私は宿舎に入っていたので、友達がいつも近くにいました。一緒にテスト勉強をしたり食事をしたりと、楽しかった思い出がたくさんあります。近くに良い温泉があって、しょっちゅう行ってはリフレッシュしていました。国家試験が近づくと勉強が大変になりますが、分からないところは先生が親身になって教えてくださいますし、就職活動のサポートも手厚かったです。

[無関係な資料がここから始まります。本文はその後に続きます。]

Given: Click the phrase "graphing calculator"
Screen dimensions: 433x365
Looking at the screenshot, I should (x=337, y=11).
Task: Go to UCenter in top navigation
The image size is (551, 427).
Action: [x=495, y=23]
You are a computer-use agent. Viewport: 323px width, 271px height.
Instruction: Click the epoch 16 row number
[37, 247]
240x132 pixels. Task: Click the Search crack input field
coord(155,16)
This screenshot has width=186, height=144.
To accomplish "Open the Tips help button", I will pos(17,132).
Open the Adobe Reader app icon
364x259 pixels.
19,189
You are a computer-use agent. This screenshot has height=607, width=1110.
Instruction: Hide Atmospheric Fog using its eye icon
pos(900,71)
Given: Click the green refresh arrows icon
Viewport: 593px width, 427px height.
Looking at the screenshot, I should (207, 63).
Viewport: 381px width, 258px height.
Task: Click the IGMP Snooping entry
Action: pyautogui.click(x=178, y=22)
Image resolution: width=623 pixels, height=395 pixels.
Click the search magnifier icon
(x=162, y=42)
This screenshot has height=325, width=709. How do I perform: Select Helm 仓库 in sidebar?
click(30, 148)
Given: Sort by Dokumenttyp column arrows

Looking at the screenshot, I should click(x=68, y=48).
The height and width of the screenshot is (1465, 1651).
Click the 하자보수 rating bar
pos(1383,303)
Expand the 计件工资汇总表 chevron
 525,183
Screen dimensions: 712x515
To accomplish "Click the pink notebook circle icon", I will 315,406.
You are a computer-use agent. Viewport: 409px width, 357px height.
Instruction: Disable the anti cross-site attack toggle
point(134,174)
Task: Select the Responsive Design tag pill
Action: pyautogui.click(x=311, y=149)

高校生の頃は「医療職になるための勉強って難しいのでは」と不安だったし、これから進路を決める皆さんもそう思うかもしれません。ですが、入学したては横一線、みんな同じスタートラインに立っています。学生同士で励まし合って学んでいくので、意外と大丈夫なものですよ!

最後に、今後の目標を教えてください。

コミケアの療法士の先輩は、利用者さんから「ここが痛い」と言われたときに、さまざまな角度から評価ができて、いつも凄いなと思っています。どんなアプローチをするか提案の幅も広く、私もそんな療法士になりたいと感じます。ひとり暮らしをされている利用者さんの多くは誰かと話しがしたいと思っておられて、私たちの訪問を楽しみにしてくださっています。おしゃべりするだけでも気分が晴れると思うので、皆さんの身体も心も元気にできるような関わりをしていきたいですね。